Milestones and Relevant Documents

Attached are a list of achievements and relevant documents. Here's our original proposal:

MSRFinalProposal.pdf

Human Science

The results from the first behavioral experiment are in and....

On the left, we show participants Levenshtein distance (a simple edit distance metric) between the true sentence and their response (y-axis) by condition (x-axis). We found a large effect between the only-video condition and the other two, which is to be expected because lip reading is impossible. People in that condition sent us some nasty comments from their MTurk e-mails. But, more importantly, notice how similar the audio+video and audio-only conditions look (red and green). On the right, we plot average Levenshtein distance over each of the 10 trials.
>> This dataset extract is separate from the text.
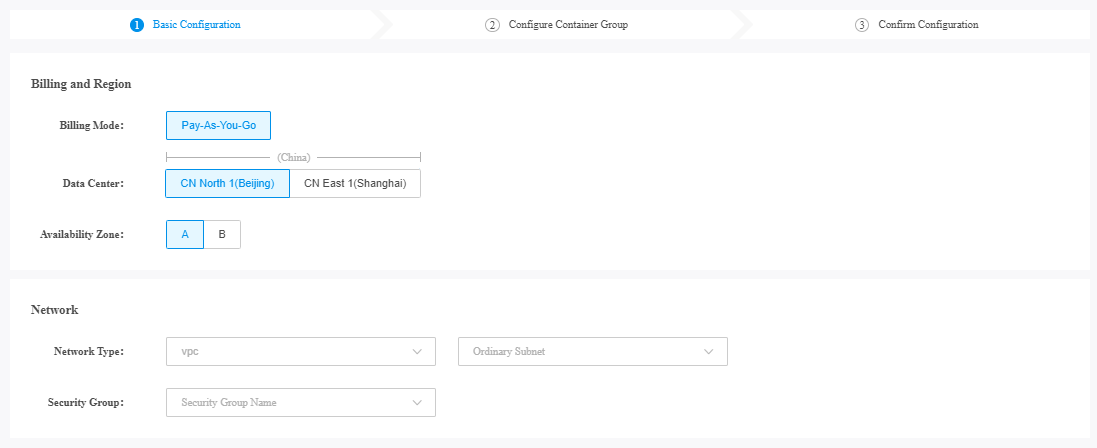Open the Security Group Name dropdown
The width and height of the screenshot is (1097, 448).
[301, 402]

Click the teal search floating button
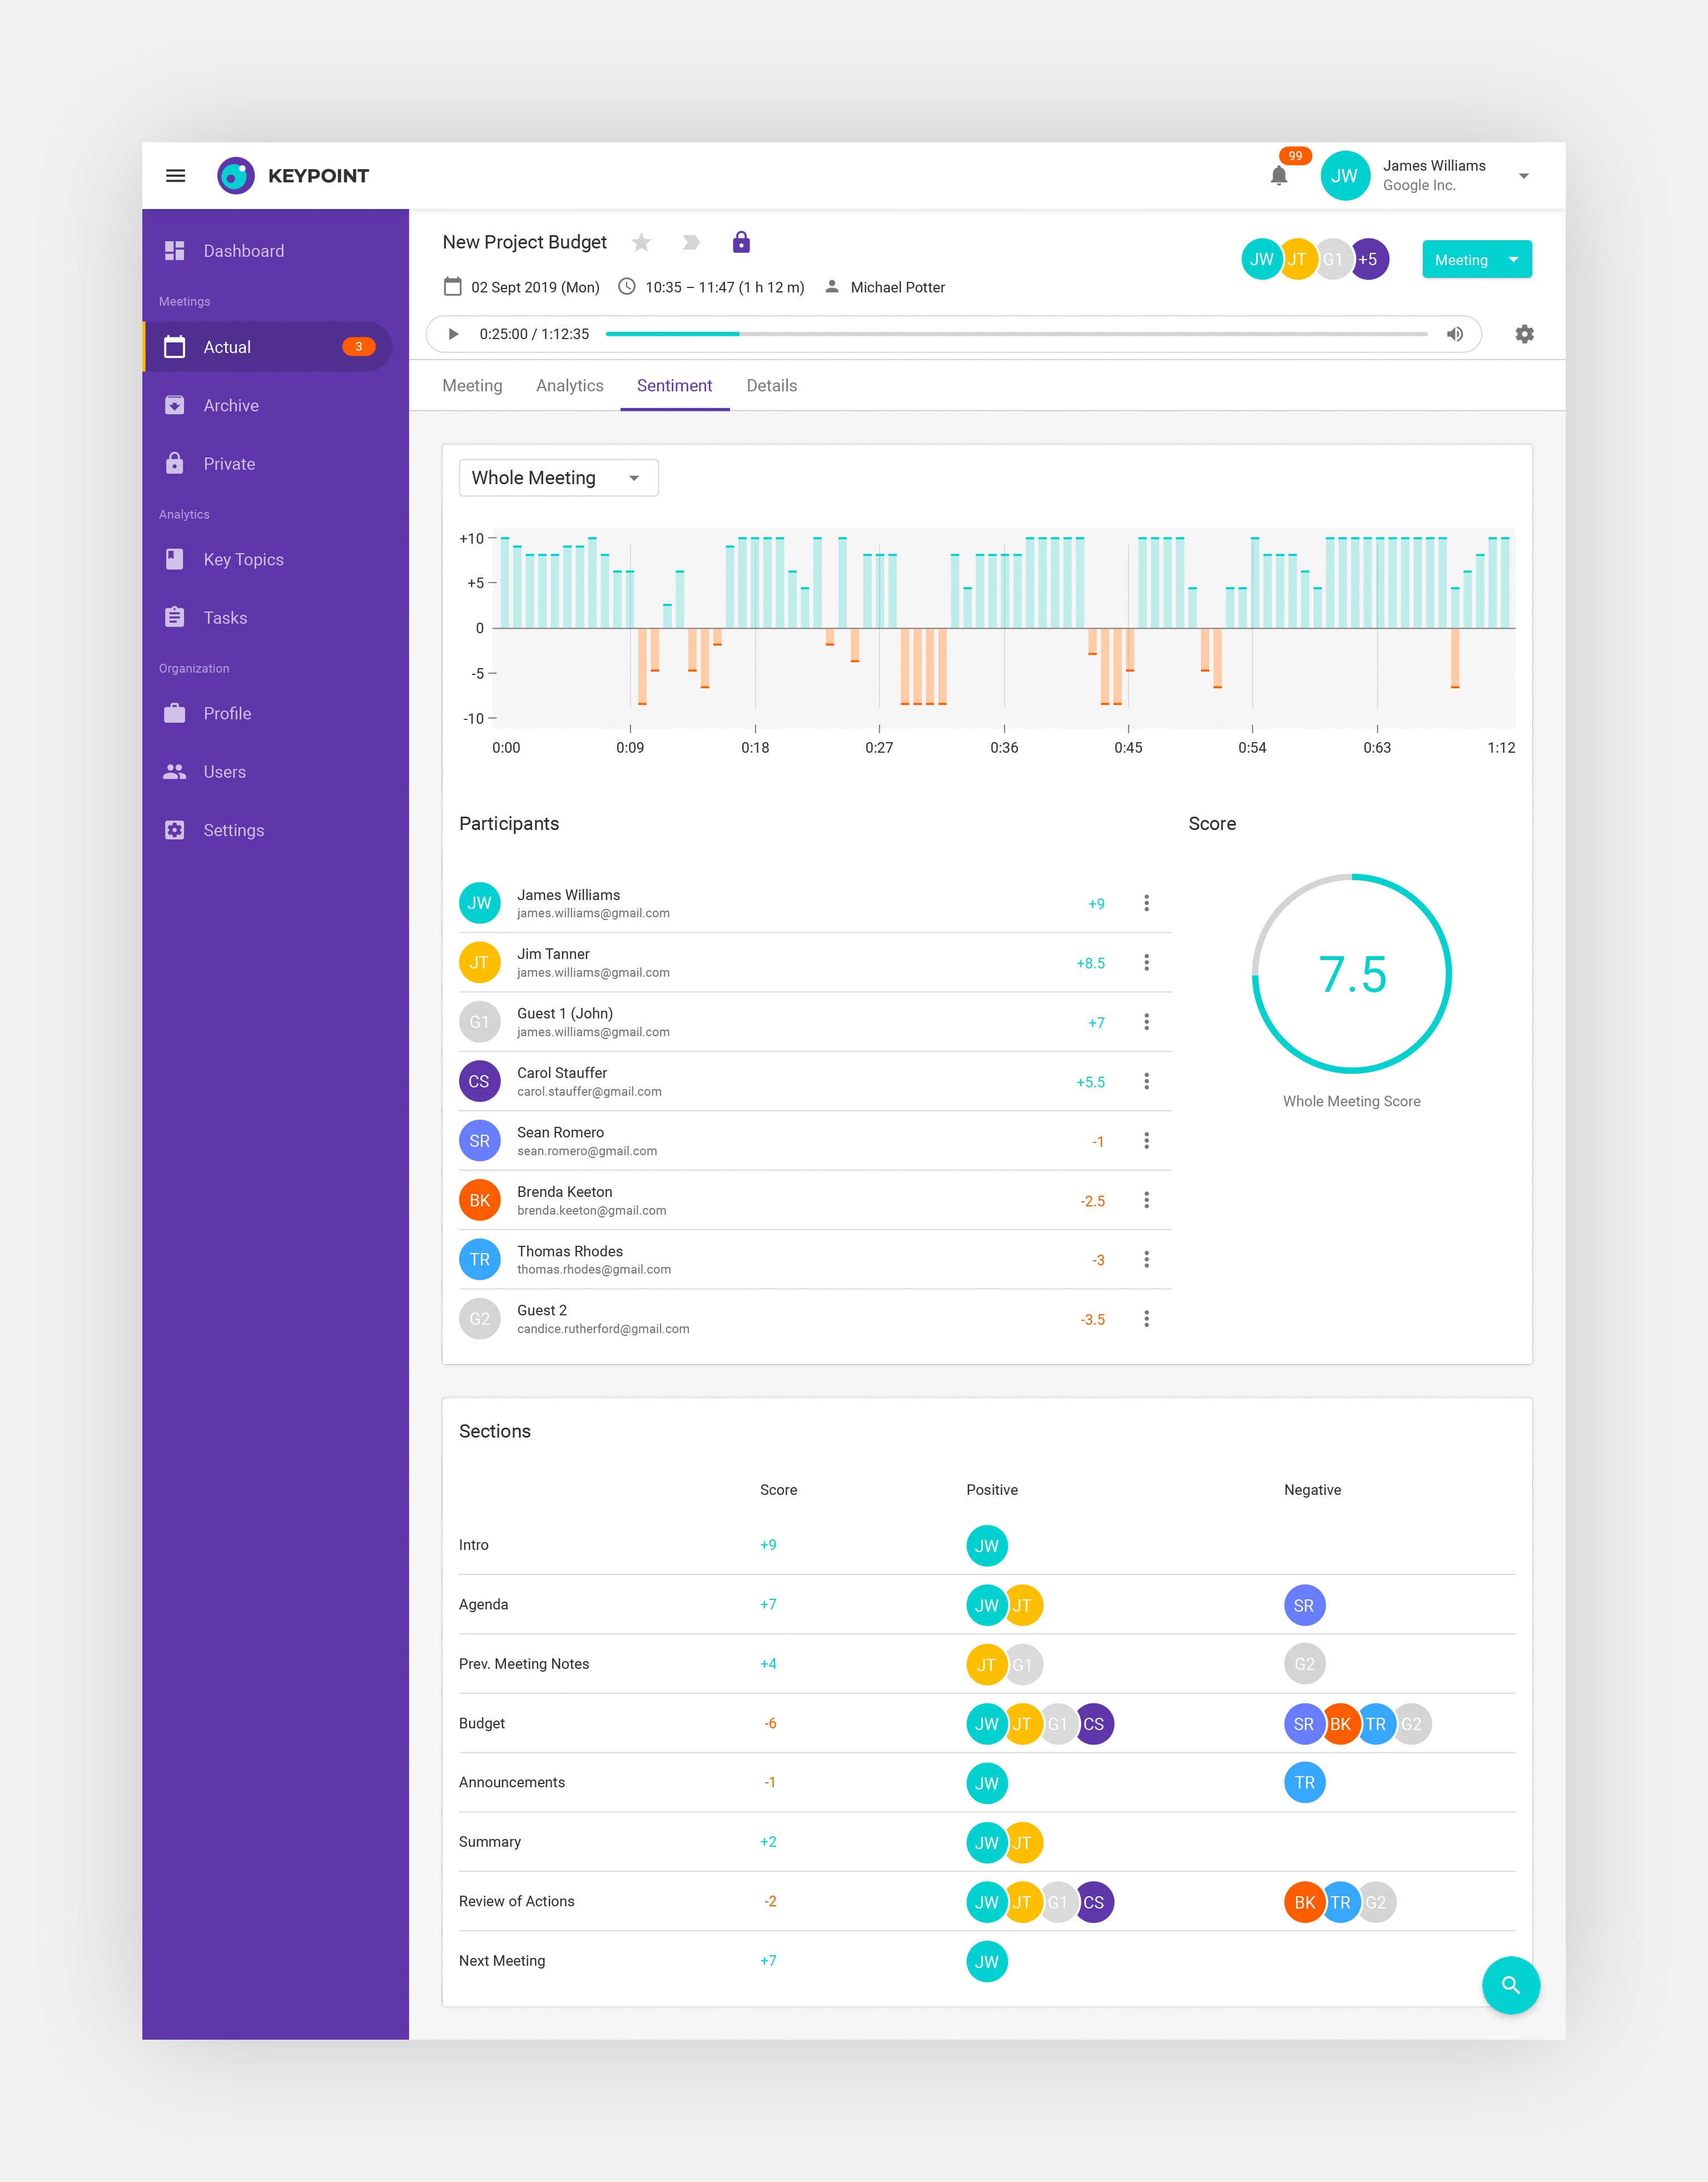point(1510,1985)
There are learning effects in both the audio+video and audio only conditions, but again they look almost completely identical (and there is no statistically significant difference).

We then tested whether there were differences between audio-only and audio+video if you gave people the same speaker repeatedly. That is, we wanted to know whether people could learn to adapt better based on speaker identity. So we ran the same experiment as above, but gave people the same speaker saying a different sentence 10 times, instead of different speakers saying 10 different sentences.

The results, shown in the figure below on the left, support the hypothesis that people adapt to speakers better with video than without. The figure on the right also shows how adaptation to speakers relates to the difficulty of the sentence (binned into average, easy, and hard sentences): the benefit of adaptation for video+audio over audio is only strong for hard sentences.

The figure on the left shows Levenshtein distance over time. The decreasing slope over time indicates that people who can see and hear a person better adapt to them than those with those who can only hear. The figure on the shows how adaptation to speakers relates to the difficulty of the sentence (binned into easy, average, and hard sentences). Interestingly, the benefit of adaptation for video+audio over audio is only strong for hard sentences.

Interestingly, as the figure to the right shows, participants in the audio+video condition also took less time to respond on average than those in the audio only condition. So not only were they more accurate, but they were faster to respond, too.

model

Our speech recognition model is a modified implementation of Wavenet, and its architecture shown on the right. Mel Frequency Cepstral Coefficient (MFCC) features are extracted from the speech signals, passed through a dilated convolutional neural network, and output the predicted sentence.

The other two models, one of which predicts demographic information, and one of which extracts features from lip-reading, are all combined into this framework to maximize the information the network has access to, which could be relevant to speech recognition.

The best model turns out (unsurprisingly) to be the one that combines audio, lip-reading, and predicted demographic information. Here are a couple example videos used to test the model, with the speech predictions from the model given below each video. The purple around the lips are the model's lip-feature finding component.

faks0_sa2_annotated.mp4
mbdg0_sx203_annotated.mp4

Transcript: dont ask me to carry an oily rag like that

Prediction: dhan ask men cary oily rag like that

Transcript: the causeway ended abruptly at the shore

Prediction: the cause by ented a roply eer shroe

Model versus humans

We compared the sentences that the model did well on and didn't do so well on with the human data. The figure on the right is a scatter plot depicting with model versus human performance for each sentence on the y-axis. Interestingly, the model and humans performed well on similar sentences and poorly on similar sentences.